THINGS TO DO:
- a) List the usernames of everyone who has a post in the GamePadToPC thread.
- b) Answer these questions about the GamePadToPC thread:
(i) What can the gamepad's buttons currently be mapped to?
(ii) What kind of games does DaggerV say are being streamed to the computer?
(iii) According to Pong20302000, what does the WiiU Pad screen show?
- c) Copy the part of the GamePadToPC thread that opens with the words containing "very very promising." and closes with "DaggerV (Feb 6, 2013)".

DOCUMENT:
"""

# GamePadToPC Released, Control your PC with a Wii U Gamepad



## Devin (Feb 6, 2013)

​

User vashgs has released his new program called GamePadToPc which allows the user to take control of their PC with the Wii U gamepad by taking advantage of the Wii U's web browser. Currently you may only map buttons to keyboard keys, but in future update vashgs has mentioned adding support for mouse control using the Wii U gamepad's analog sticks, as well as streaming the PC's screen to the gamepad, and much more.

 GamePadToPC Download
 GamePadToPC Release Thread w/ Tutorial


----------



## thebsharp (Feb 6, 2013)

very very promising. who needs VC to play on the screen when you can conceivably play any emulator you have on you PC  on the gamepad.


----------



## DaggerV (Feb 6, 2013)

Awesome, now I can play my psp games I'm streaming to my computer on my Wii U pad!


----------



## Nah3DS (Feb 6, 2013)

it seems like it's browser based


----------



## Pong20302000 (Feb 6, 2013)

pretty smart idea

so your computer is the page hoster and the WiiU Pad just visits the page on the local lan
then all the buttons become mapped to what the page was set to on the PC

the WiiUpad screen only show button information it is sending to the PC

looks like this still has some development prospects too


----------



## KingVamp (Feb 6, 2013)

Emulation on the wii u without actually running it on the wii u? Cool.


----------



## JoostinOnline (Feb 6, 2013)

KingVamp said:


> Emulation on the *PC* without actually running it on the wii u? Cool.


Fixed your nonsense post.

"""

DATA SHOWN:
"""

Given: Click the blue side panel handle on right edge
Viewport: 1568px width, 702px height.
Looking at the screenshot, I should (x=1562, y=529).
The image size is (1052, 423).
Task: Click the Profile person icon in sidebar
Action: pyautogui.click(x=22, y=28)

"""

ANSWER SET:
- a) Devin, thebsharp, DaggerV, Nah3DS, Pong20302000, KingVamp, JoostinOnline

- b)
(i) Keyboard keys.
(ii) PSP games.
(iii) Only the button information it is sending to the PC.

- c)
very very promising. who needs VC to play on the screen when you can conceivably play any emulator you have on you PC  on the gamepad.


----------



## DaggerV (Feb 6, 2013)